First of all:
There are only two hard things in Computer Science: cache invalidation and naming things. See full post
In our application, we use Redis
as an in-memory cache server. We store customer information with composite key customer_CustomerGUID
. Our strategy is:
For example the Customer
table.
- We have some endpoints where we provide data from the cache (suppose
GetCustomerInformation
). - In our business codes, when we update customer information, we invalidate the cache value of that specific customer.
In this way, we can serve the latest data from the cache every time we update in real-time.
Now Problem is, the code base is growing and developers also. So new developers or any developer often forget to invalidate customer cache when update customer information and there are a lot of places from where customer information is being updated. Furthermore, invalidate cache code segment should not be in business class from the design perspective(I guess).

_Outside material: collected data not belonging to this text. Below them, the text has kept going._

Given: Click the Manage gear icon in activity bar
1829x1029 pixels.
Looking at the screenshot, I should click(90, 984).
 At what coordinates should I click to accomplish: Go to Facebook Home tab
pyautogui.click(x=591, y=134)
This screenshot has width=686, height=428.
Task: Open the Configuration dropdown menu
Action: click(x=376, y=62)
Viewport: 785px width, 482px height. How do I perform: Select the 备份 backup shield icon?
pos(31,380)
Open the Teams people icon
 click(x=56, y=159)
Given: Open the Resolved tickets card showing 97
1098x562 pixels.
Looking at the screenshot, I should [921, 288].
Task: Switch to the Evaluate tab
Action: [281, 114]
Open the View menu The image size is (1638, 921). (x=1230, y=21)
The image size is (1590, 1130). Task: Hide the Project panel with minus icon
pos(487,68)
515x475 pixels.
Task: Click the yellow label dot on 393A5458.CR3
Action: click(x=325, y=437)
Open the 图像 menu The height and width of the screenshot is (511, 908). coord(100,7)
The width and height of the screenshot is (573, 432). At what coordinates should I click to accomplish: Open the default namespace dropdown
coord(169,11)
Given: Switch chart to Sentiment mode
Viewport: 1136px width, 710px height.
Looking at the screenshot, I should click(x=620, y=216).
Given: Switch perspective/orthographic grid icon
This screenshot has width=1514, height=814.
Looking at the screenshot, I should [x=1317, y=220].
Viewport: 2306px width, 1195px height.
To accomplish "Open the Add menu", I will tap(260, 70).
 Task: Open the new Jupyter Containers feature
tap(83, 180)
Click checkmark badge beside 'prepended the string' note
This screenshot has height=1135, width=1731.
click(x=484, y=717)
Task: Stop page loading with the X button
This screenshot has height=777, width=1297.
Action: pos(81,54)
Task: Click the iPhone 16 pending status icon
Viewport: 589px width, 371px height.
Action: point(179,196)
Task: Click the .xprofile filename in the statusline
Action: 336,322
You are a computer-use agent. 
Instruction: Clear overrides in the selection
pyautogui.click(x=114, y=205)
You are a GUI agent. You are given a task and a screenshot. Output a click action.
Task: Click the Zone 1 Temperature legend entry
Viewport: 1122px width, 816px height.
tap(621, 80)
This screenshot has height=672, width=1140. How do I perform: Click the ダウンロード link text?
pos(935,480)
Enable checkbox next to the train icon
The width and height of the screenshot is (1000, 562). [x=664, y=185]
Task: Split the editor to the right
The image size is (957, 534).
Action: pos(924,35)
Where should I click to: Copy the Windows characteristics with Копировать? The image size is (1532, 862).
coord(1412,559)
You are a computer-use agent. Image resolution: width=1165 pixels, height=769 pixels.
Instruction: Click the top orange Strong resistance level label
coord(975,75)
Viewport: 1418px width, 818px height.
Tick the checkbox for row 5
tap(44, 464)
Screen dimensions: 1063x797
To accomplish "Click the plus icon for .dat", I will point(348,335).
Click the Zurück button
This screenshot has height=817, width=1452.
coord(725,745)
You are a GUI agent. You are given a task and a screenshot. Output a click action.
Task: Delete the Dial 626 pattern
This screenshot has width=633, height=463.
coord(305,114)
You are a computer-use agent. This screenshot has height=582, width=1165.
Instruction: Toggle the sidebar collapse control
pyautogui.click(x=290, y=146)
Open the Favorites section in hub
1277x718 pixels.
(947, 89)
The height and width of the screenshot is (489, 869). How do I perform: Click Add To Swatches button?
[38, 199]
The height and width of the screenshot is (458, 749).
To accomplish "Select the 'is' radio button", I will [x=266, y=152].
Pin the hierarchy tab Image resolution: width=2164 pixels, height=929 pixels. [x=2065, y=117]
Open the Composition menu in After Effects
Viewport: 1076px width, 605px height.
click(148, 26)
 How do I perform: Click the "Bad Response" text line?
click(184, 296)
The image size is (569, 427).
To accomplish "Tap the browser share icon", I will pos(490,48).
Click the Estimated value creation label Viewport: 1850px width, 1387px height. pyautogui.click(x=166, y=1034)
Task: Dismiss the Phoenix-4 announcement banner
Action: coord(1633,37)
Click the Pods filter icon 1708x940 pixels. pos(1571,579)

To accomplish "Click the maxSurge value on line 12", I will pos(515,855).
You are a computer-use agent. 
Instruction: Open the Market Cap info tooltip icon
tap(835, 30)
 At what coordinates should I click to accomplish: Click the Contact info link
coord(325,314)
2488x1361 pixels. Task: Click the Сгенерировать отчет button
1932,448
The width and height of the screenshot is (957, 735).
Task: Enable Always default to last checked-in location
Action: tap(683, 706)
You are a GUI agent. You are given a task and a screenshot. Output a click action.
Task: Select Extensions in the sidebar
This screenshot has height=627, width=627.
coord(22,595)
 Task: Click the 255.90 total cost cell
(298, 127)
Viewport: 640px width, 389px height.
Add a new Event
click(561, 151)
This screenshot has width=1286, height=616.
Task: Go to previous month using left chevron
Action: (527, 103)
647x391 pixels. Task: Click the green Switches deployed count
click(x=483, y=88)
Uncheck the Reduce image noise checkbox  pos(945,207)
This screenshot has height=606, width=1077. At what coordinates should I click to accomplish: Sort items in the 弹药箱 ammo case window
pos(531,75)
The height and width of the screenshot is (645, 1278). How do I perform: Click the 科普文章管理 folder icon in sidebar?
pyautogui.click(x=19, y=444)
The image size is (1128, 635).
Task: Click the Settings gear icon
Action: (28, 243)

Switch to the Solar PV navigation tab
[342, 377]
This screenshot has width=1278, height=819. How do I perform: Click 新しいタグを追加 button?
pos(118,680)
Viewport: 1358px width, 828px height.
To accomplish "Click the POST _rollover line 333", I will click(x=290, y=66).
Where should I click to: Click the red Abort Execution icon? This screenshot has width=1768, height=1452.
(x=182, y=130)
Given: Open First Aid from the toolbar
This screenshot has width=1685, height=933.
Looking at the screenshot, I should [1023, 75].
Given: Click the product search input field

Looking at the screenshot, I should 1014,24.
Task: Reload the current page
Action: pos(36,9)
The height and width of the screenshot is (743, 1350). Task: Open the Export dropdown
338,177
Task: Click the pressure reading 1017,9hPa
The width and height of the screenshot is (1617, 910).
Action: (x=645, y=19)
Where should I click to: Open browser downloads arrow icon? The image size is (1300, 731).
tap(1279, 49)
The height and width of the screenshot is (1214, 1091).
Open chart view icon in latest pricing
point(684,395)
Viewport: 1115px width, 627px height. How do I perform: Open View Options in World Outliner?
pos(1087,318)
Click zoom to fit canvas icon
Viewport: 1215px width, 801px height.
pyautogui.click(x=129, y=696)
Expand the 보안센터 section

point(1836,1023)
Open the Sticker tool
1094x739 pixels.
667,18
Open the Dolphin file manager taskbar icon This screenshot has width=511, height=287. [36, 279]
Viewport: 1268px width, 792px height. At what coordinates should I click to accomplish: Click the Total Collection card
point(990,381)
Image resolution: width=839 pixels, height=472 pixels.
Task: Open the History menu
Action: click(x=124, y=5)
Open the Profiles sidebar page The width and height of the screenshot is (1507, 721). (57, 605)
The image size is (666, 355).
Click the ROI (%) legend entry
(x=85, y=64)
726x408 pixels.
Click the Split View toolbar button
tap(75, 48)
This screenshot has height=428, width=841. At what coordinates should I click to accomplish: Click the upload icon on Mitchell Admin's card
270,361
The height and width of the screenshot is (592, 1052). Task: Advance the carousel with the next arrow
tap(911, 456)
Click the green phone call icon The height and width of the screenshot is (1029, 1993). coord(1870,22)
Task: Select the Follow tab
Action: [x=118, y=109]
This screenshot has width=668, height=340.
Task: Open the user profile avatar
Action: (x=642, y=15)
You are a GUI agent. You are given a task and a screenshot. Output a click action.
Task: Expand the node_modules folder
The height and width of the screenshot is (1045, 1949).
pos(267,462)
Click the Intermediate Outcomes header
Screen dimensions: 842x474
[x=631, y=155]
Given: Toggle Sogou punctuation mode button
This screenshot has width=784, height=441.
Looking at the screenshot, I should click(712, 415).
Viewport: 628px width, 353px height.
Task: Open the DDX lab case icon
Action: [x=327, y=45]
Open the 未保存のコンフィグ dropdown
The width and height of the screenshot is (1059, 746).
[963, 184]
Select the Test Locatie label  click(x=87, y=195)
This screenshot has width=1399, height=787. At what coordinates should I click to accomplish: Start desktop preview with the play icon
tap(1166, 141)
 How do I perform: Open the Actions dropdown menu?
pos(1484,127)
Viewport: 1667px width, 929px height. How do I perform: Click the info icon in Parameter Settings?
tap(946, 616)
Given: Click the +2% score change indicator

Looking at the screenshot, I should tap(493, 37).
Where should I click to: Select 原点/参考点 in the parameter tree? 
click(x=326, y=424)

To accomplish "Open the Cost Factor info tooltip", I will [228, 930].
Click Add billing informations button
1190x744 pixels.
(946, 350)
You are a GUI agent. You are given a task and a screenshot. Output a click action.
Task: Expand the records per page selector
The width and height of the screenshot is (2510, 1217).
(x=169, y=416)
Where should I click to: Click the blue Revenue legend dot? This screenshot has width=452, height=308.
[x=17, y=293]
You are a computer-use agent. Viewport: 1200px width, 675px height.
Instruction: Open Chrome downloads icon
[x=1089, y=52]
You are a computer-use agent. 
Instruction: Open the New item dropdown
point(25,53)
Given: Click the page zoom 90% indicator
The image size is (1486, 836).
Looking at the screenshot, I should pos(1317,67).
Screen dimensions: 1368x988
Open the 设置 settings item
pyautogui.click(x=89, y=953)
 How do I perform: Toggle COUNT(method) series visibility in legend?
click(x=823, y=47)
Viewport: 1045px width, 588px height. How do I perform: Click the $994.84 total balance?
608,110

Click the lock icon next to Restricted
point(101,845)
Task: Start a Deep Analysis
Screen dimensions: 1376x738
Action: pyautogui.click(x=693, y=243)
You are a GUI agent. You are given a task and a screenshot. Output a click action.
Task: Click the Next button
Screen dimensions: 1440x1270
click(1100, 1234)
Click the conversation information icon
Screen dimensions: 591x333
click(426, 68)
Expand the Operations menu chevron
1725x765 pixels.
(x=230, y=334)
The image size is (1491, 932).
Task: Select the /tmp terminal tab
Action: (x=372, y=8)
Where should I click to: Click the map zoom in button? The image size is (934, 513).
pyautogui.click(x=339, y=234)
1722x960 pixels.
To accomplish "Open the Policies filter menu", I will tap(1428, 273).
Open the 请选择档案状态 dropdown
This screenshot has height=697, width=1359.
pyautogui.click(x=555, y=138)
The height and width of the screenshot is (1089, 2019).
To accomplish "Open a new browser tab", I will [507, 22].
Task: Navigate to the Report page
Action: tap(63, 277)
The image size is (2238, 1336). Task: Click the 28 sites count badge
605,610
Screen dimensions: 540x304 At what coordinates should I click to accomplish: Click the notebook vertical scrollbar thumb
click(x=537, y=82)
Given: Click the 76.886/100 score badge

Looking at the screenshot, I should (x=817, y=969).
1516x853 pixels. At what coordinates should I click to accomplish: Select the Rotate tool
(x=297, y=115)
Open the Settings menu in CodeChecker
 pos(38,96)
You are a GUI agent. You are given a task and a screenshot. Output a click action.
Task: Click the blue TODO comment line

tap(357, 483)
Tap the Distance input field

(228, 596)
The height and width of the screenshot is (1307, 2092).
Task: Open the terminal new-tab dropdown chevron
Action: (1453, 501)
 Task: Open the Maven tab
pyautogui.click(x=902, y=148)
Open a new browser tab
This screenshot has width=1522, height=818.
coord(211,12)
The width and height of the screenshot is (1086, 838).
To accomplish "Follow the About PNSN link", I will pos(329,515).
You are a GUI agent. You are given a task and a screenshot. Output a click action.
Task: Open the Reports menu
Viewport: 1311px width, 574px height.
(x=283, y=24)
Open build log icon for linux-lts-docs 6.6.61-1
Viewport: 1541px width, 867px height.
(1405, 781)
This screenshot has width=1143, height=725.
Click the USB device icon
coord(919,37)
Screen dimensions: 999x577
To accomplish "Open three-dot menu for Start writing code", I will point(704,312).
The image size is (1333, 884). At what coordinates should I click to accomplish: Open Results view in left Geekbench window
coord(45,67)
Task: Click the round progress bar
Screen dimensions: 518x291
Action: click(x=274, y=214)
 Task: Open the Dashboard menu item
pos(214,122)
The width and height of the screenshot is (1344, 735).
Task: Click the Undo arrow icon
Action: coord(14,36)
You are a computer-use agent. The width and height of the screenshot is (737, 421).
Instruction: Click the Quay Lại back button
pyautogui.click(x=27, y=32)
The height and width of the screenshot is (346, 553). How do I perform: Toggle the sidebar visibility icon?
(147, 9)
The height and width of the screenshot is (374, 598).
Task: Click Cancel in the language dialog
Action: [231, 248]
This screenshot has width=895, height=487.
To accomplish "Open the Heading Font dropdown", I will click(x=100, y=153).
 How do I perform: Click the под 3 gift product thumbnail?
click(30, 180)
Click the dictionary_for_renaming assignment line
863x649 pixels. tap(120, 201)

We thought several approaches like adding an interceptor when we call SaveChanges with EF (we use entity framework), adding HandlerAttribute
on those endpoints which potential to change customer information or other approaches also. But none of those is convincing from a simplicity perspective.
Our whole application resides on Azure Services
. We are deciding to use Azure Logic Apps
and Azure Functions
to invalidate the cache. When customer information updates Azure Logic Apps
will call an Azure Function and that azure function will invalidate the cache of that customer.
Is this approach is good enough to implement or Is there any other good approach in our situation.